--- Start of Task data ---

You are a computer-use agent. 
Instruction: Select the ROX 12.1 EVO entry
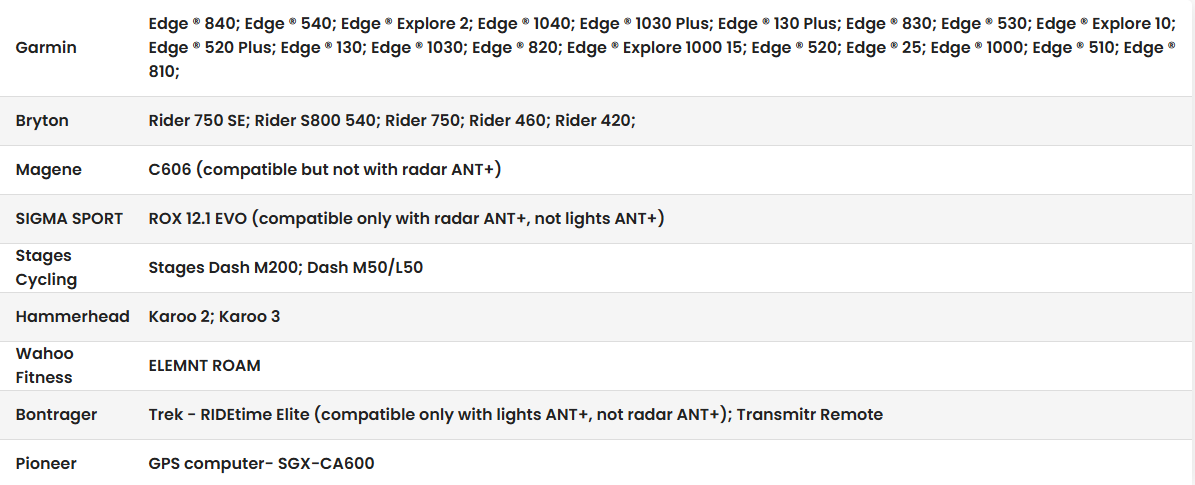[199, 218]
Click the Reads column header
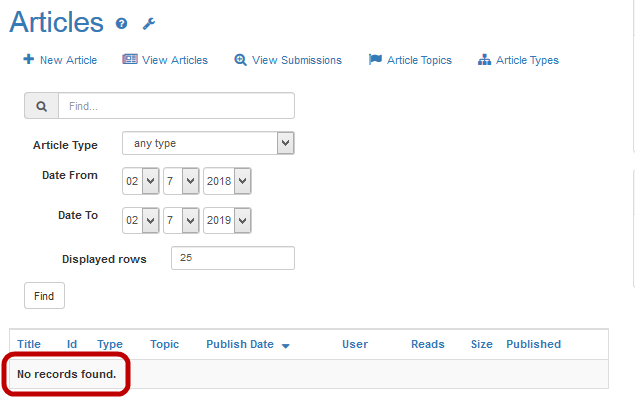635x410 pixels. tap(427, 344)
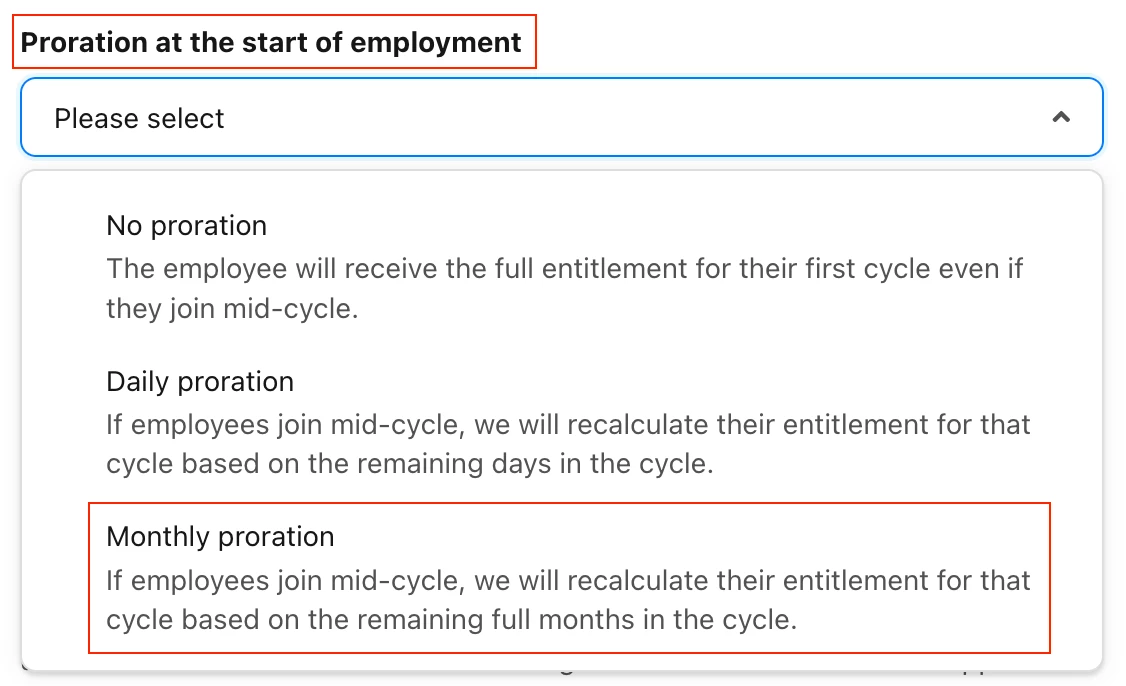Select option based on remaining full months
The height and width of the screenshot is (686, 1126).
click(x=569, y=578)
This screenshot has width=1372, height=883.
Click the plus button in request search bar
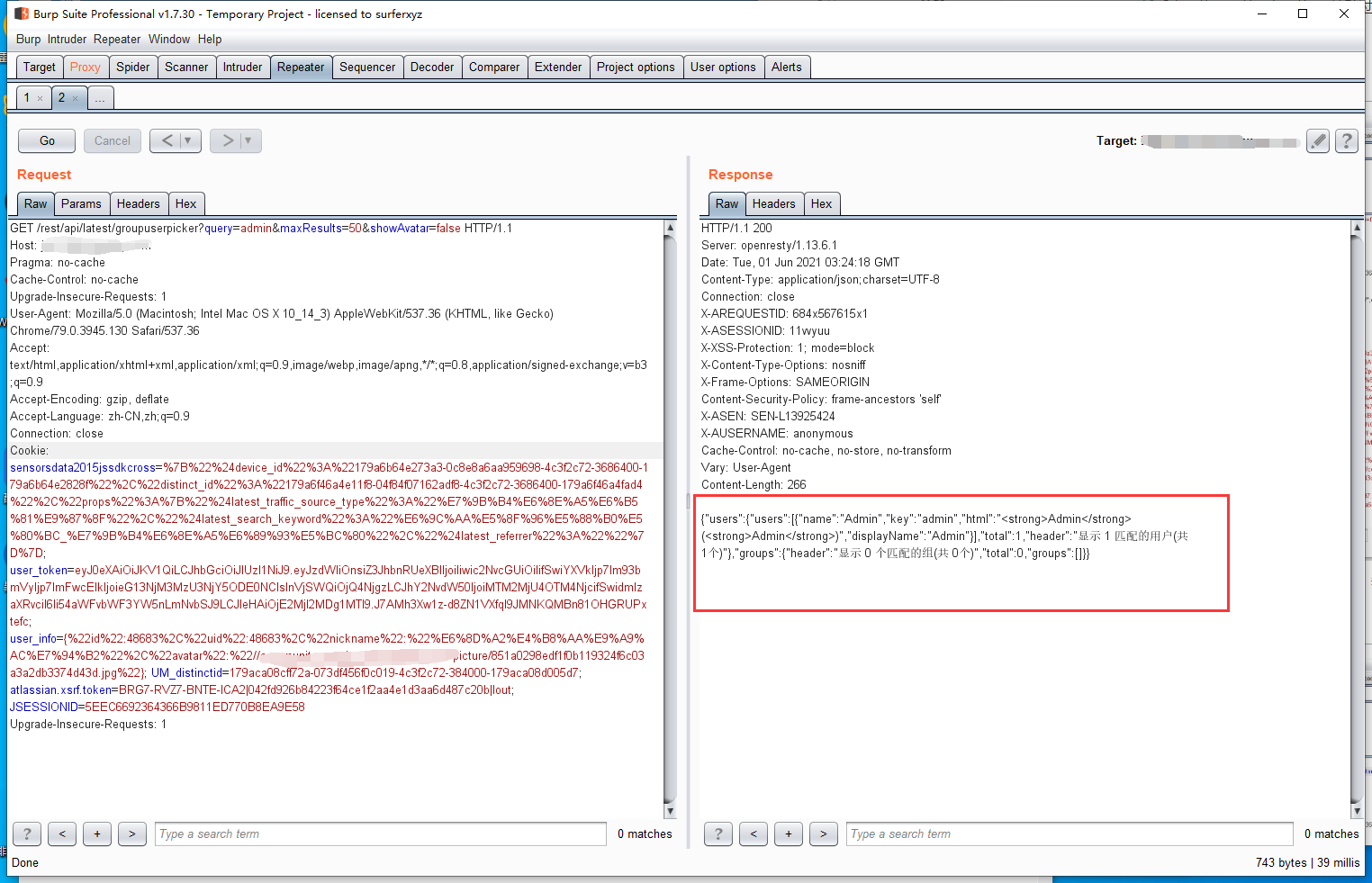(97, 833)
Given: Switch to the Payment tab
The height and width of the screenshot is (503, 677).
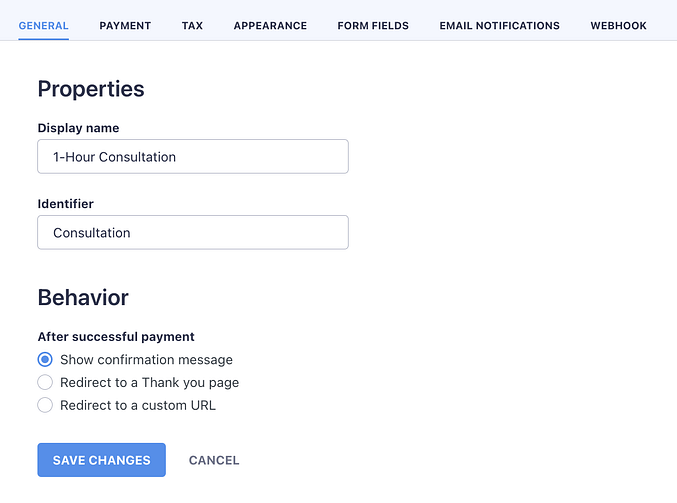Looking at the screenshot, I should click(125, 26).
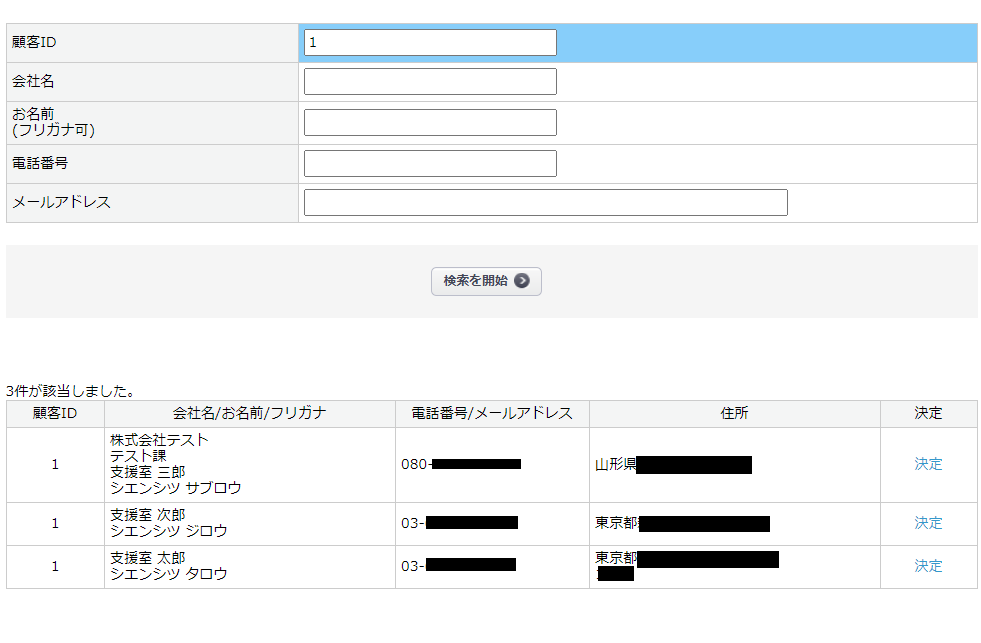Click the 3件が該当しました result count text
Viewport: 981px width, 643px height.
71,390
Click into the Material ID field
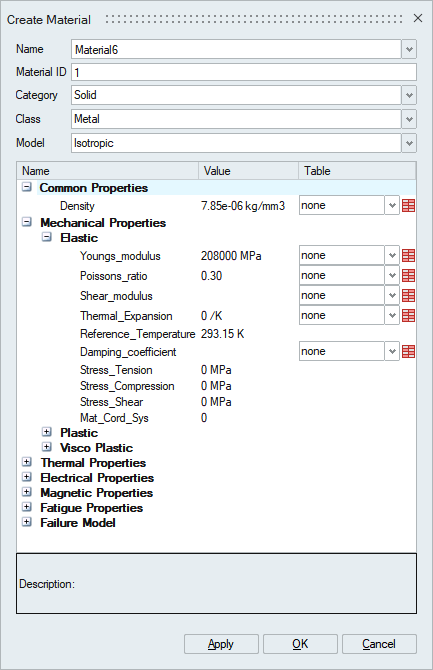 point(244,72)
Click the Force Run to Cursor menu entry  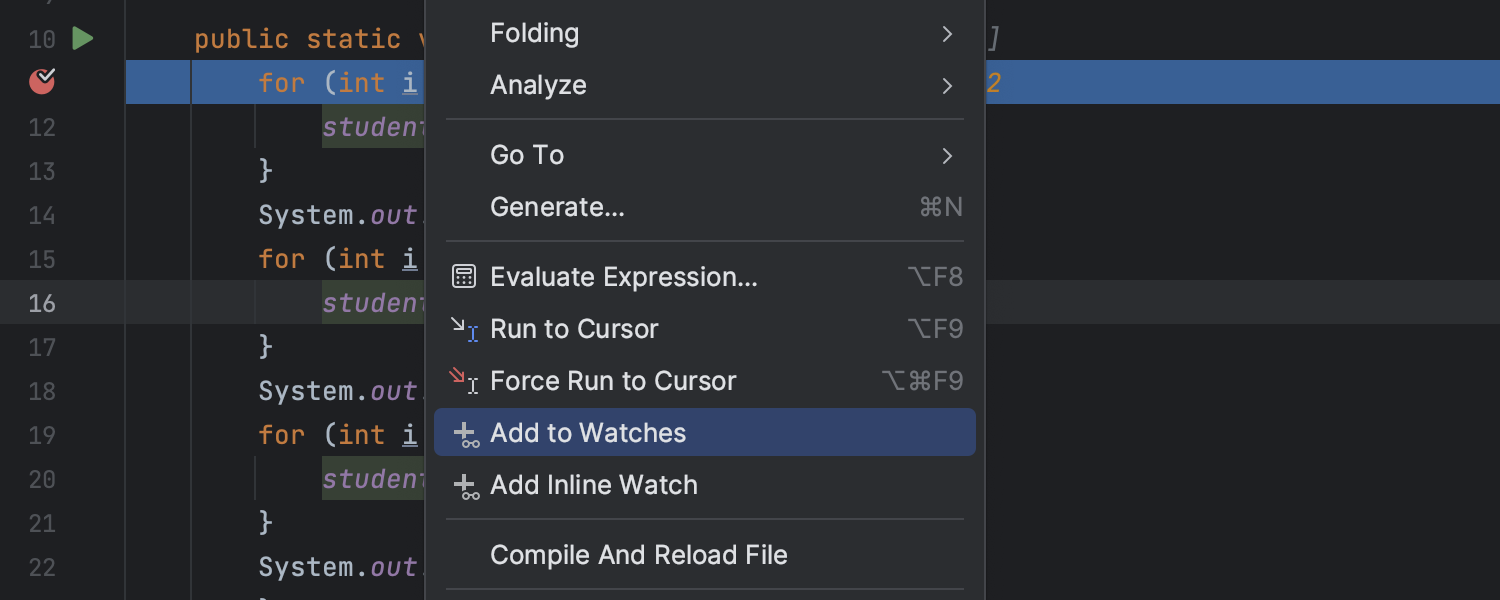pyautogui.click(x=705, y=381)
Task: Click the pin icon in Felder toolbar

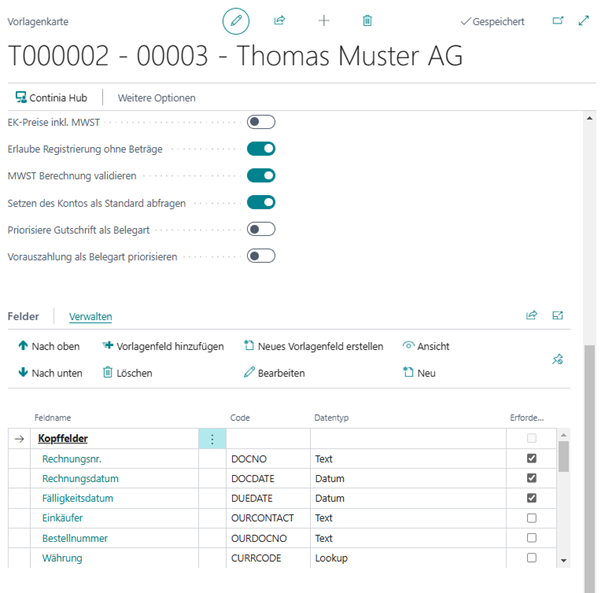Action: pos(558,360)
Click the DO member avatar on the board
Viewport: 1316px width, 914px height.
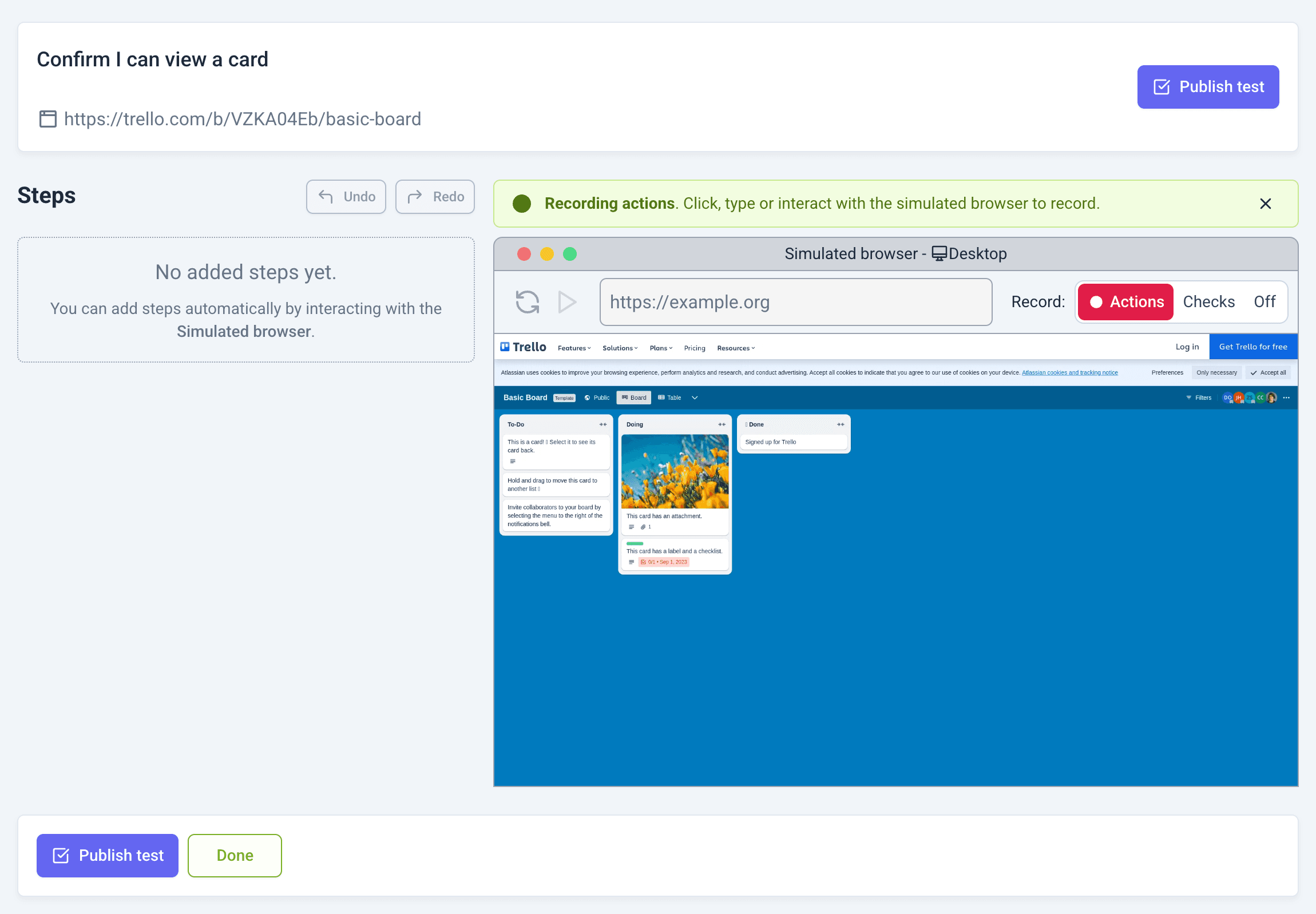pyautogui.click(x=1228, y=398)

--- End of Task data ---

■ **Exercise brief**: Rewrite the part of the data that opens with the line containing "Task: Click the pin icon in Felder toolbar" and runs through the end of the data, changing "avatar" to "profile image" and keeping everything else the same. Leave the pictures out of your answer.

■ **Answer below**:
Task: Click the pin icon in Felder toolbar

Action: pos(558,360)
Click the DO member profile image on the board
Viewport: 1316px width, 914px height.
pyautogui.click(x=1228, y=398)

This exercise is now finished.